When I was in high school, I had a Latina friend. (She taught me how to swim…) Now, I can’t speak Spanish, but one day I said, “Yo soy un Negro.” Translation: I am a Negro. And she stopped me dead in my tracks. She let me know that word, “negro,” bore an awful connotation. She corrected me and told me to use the word, Moreno, that’s a “nicer term” meaning brown skin…
The word Negro, nowadays, strikes an interesting cord with many people. If a White person was to call a Black man a “Negro” right now, it would be interesting to see that Black man’s reaction. Contrary to what is now deemed racially normative, during the 1950s, and before, there was no such thing as an “African American.” The term Black was even used loosely. The predominant terms of the era were Colored, and the prevailing term, Negro. This has been the case the days of the British Colonial era. (Click here to see what Captain John Smith called Black folks back in 1619… Not what you’d expect in a Disney movie, huh?) For most of our existence in this country, we’ve been Negroes.
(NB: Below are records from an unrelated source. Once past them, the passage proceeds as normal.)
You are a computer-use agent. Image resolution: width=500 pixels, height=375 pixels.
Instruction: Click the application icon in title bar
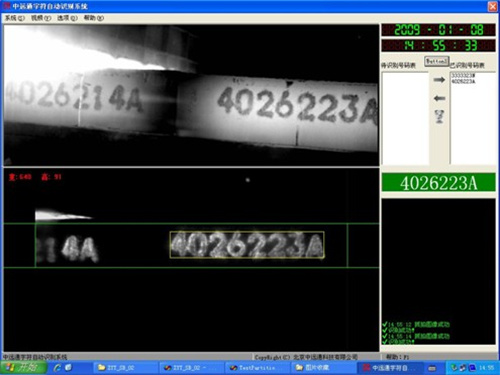click(x=6, y=6)
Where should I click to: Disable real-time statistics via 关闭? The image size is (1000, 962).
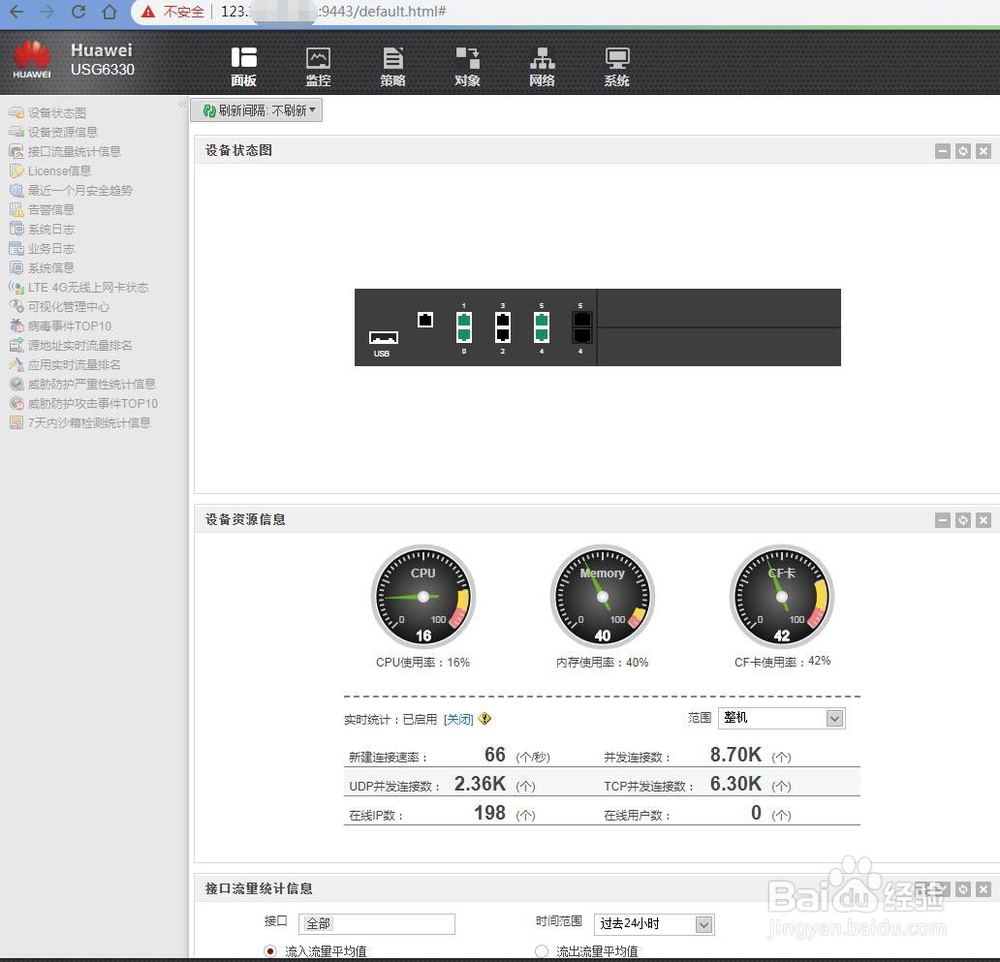pyautogui.click(x=458, y=718)
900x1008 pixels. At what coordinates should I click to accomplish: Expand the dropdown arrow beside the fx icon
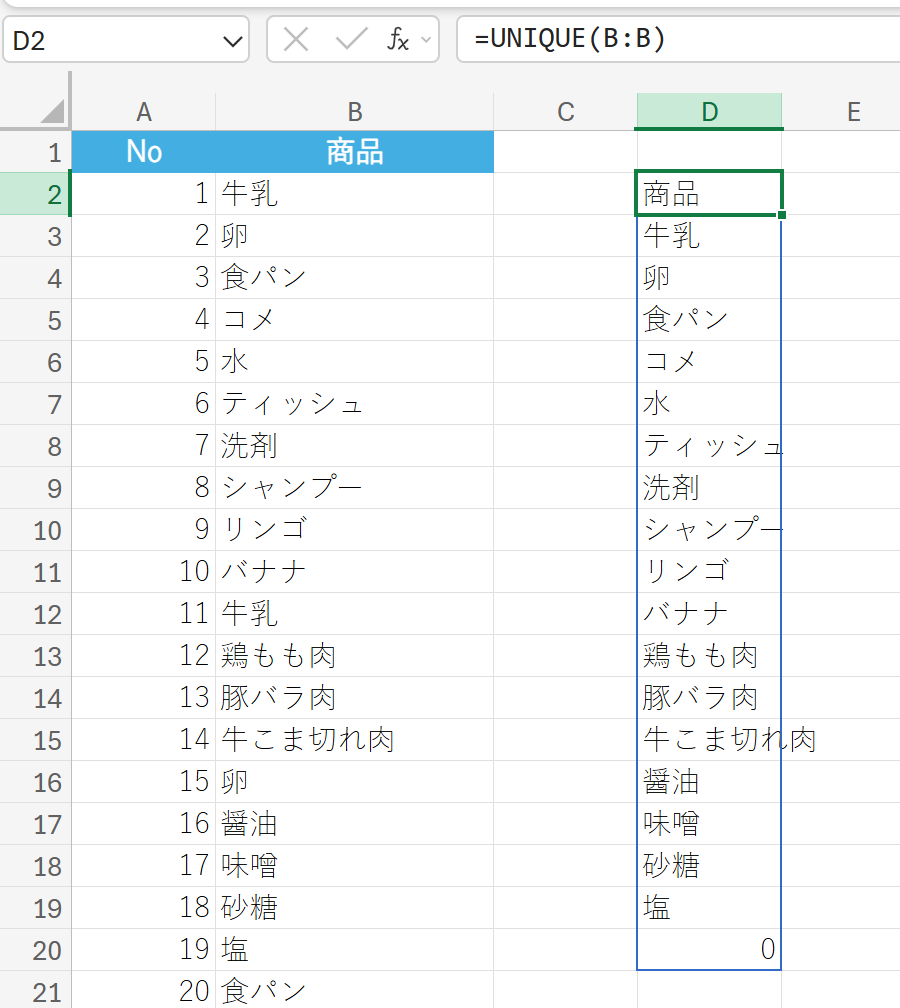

When we were Negroes, we had a sense of community where we knew that the only way to overcome adversity was to overcome together.
When we were Negroes, we were placed in dilapidated school shacks and given shabby books, but we still produced great inventors, great physicians, great lawyers, great orators, and effective leaders.
When we were Negroes, it was uncommon to find grandparents in their 30s; there were clear generations and the latter had true respect for the former.
When we were Negroes, there was a greater sense of purpose and an unwavering determination to progress to ensure that Negro posterity.
But since we’ve been African Americans, 1 in 9 males between the ages of 20 and 34 are locked up; 1 in 15 over the age of 18 are locked up. 30% of Brothers are likely to serve time before they are 30 years old.
Since we’ve been African Americans, 7 out of 10 of our children are born out of wedlock. “More than half of all Black children live in single-parent household,” where a whopping 91% of those homes are headed by a single mother.
Since we’ve been African Americans, 50% of our young people graduate from high school…50% don’t. 40% of males drop out and of these dropouts, 72% are jobless and are at a higher risk to going to jail…
What will it take to reclaim the mantle of the Negro race? Ever since we’ve been African Americans, it seems like things have gone downhill. What’s your take?